Click “Apply Rule Changes”.
Now navigate to Route Tables and select the private subnets 10.0.1.0/24 and 10.0.2.0/24.
On the Routes tab, specify 0.0.0.0/0 in the Destination box, specify the instance ID of the NAT instance in the Target box, and then click “Add”.
If you don’t need an additional instance for NAT, you can minimize cost by assigning a public IP to the instance that needs Internet access. That will allow the instance to access the Internet directly.
7. Create App Servers
Now go to Services->EC2 ->Launch Instance.
On the Configure Instance Details page, from the Network list choose the VPC that you created previously and select your app server subnet (10.0.1.0/24, 10.0.2.0/24) from the Subnet list.
Optional: Select the “Public IP” check box to request that your app instance receive a public IP address. This is required when you don’t have a NAT instance, but your instance requires Internet access.
On the Configure Security Group page, select the option “Select an existing security group” and then select the APP_SG01 security group that you created previously. Click “Review and Launch”.
Now log in to the server and check to see whether or not you can access the Internet.
$ ping google.com
You now might ask, “How can I access from my desktop an instance that was created in a private subnet and has no assigned public IP?” The answer is that you can’t. To do so, you’ll need a bastion box in the public subnet. You can use a NAT instance as a bastion server (also known as a jump box).
Log in to the bastion (NAT) server first. You can access any instance from this server that was created in a private subnet.
For more details, see here.
8. Create RDS
Navigate to Services->RDS
Go to Subnet Groups in the navigation pane and click “Create DB Subnet Group”.
Select the VPC ID from the drop down menu.
Select “Availability Zone” and choose the Subnet IDs of 10.0.11.0/24 and 10.0.12.0/24. Then click “Add”
Click “Yes, Create” to create the subnet group.

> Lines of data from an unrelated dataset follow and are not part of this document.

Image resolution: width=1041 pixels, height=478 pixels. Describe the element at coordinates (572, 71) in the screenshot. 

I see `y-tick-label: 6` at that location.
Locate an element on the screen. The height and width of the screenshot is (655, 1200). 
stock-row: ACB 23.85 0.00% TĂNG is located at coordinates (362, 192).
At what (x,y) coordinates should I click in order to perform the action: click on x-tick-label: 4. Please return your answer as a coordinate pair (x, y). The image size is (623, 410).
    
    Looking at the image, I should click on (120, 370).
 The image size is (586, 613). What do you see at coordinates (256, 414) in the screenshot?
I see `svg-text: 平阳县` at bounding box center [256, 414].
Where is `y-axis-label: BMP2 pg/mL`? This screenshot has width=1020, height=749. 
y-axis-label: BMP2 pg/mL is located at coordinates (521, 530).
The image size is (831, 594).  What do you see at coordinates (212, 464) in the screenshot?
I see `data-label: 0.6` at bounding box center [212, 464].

Creating an Options Group and a Parameters Group is similar to doing so in classic EC2.
Launch an RDS instance within the subnet group created above.
In the Additional Config window, select the VPC and DB Subnet Groups created previously.

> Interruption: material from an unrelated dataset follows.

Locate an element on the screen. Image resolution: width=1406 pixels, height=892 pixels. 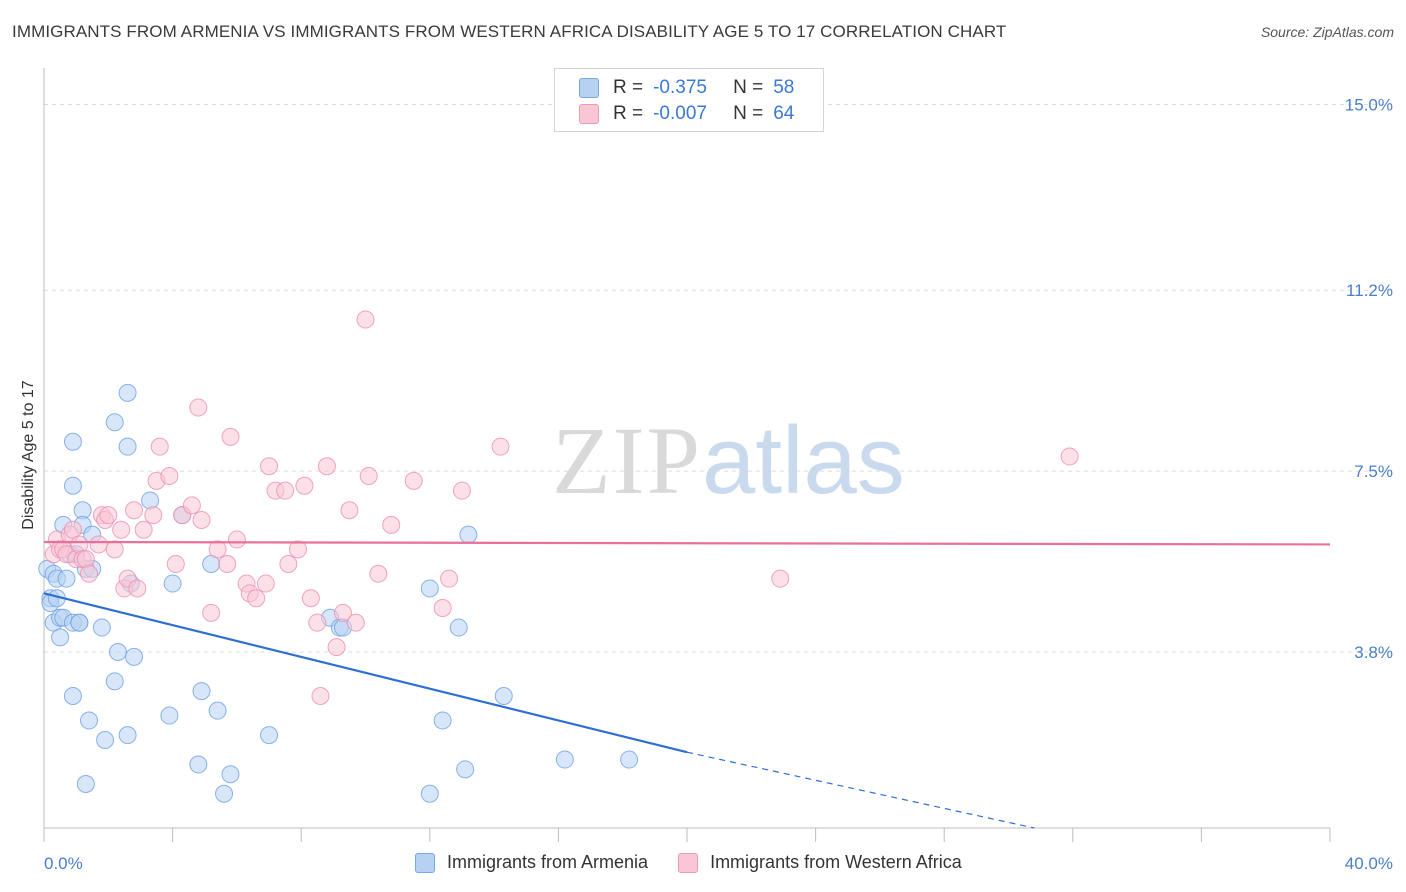
x-tick-label-min: 0.0% is located at coordinates (64, 864).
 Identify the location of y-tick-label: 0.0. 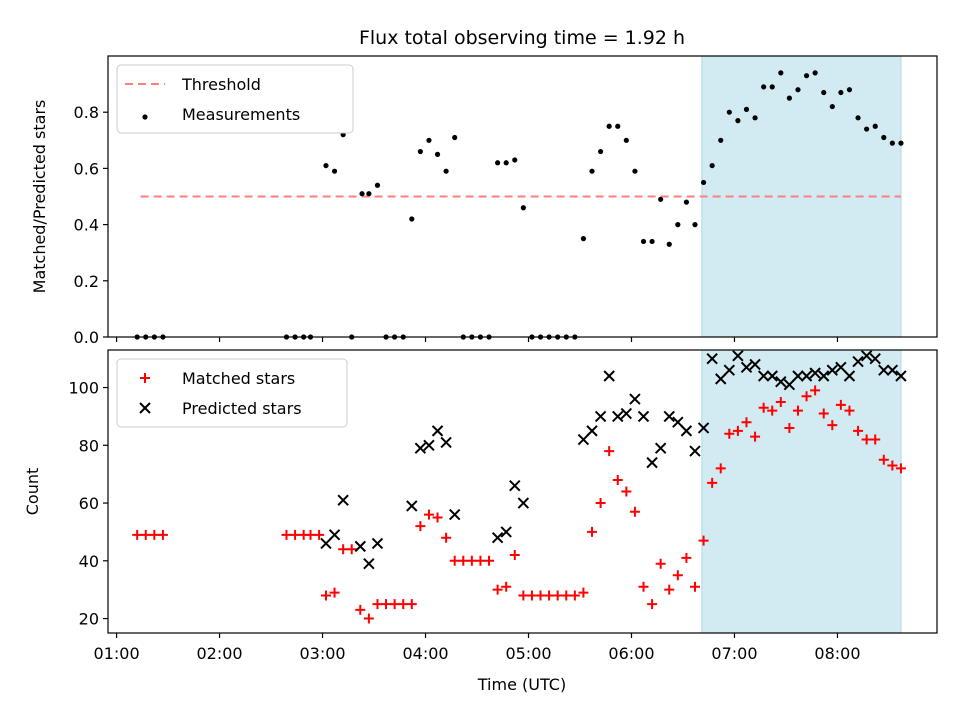
(86, 338).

To make sure that your RDS instance is launched in subnets 10.0.11.0/24 and 10.0.12.0/24, select the “mydb-subgroup01” subnet group.

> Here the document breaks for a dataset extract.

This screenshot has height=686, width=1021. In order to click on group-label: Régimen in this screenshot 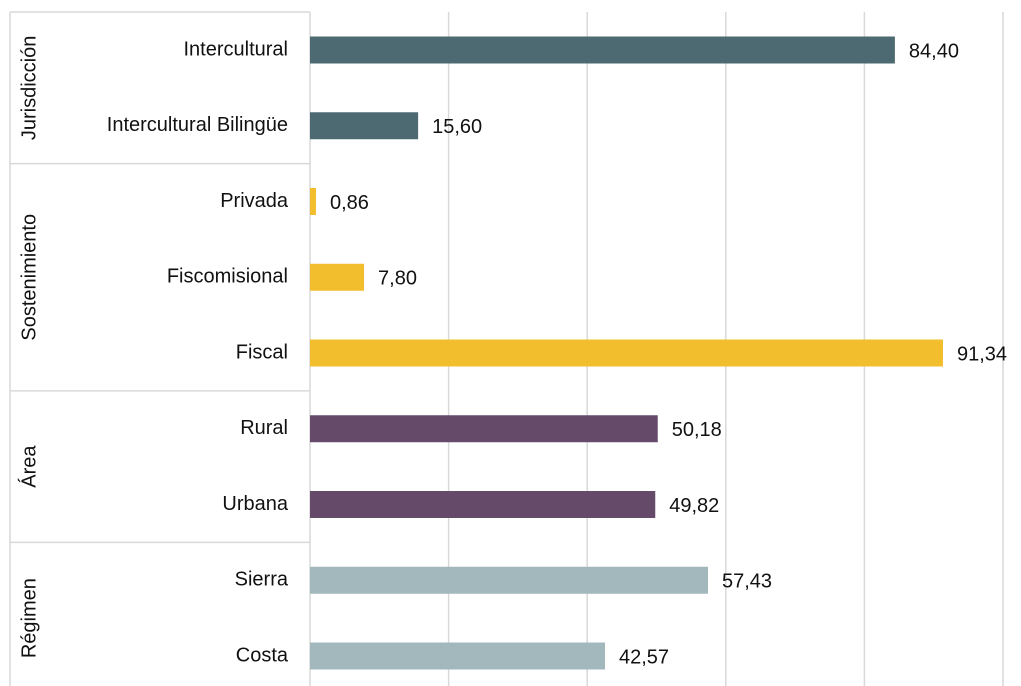, I will do `click(29, 618)`.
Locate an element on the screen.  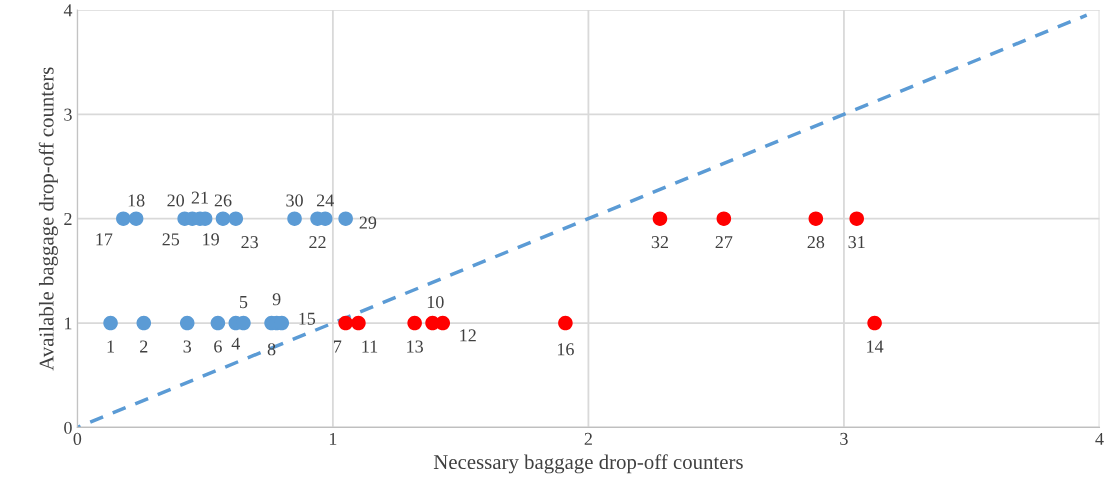
annotation: 31 is located at coordinates (856, 242).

All other steps for creating an RDS are as usual.
9. Create ELB
Now it’s time to create the load balancer. The load balancer will be the frontend and will be accessible from the Internet, which means that the ELB will be launched in public subnets 10.0.51.0/24 and 10.0.52.0/24.
At this point the two subnets can’t access the Internet. To make them public subnets, update the route table that these subnets are associated to.
Navigate to Services->VPC->Route Tables
Select the ELB route table.
On the Routes tab, specify 0.0.0.0/0 in the Destination box, select the Internet gateway in the Target box, and then click “Add”.
Navigate to Services-> EC2-> Load Balancers
Click “Create Load Balancer”.
In the Launch Wizard, select “Create LB inside” as your VPC ID.
Do not select “Create an internal load balancer”.
In Add EC2 Instances select the subnets where you want the load balanced instances to be. Select 10.0.51.0/24 and 10.0.52.0/24.
In the next window select ”Choose from your existing security group” and then select the ELB_SG01 security group that you created previously. Click “Continue”.
In the next window select the App servers. Click “Continue”.
Review the details and click “Create”.
Make sure that you’ve enabled the APP_SG01 inbound ports (80/443) to ELB_SG01 so that the ELB can route traffic to backend app servers. Also make sure that ELB_SG01 HTTP and HTTPS ports are publicly accessible (0.0.0.0/0).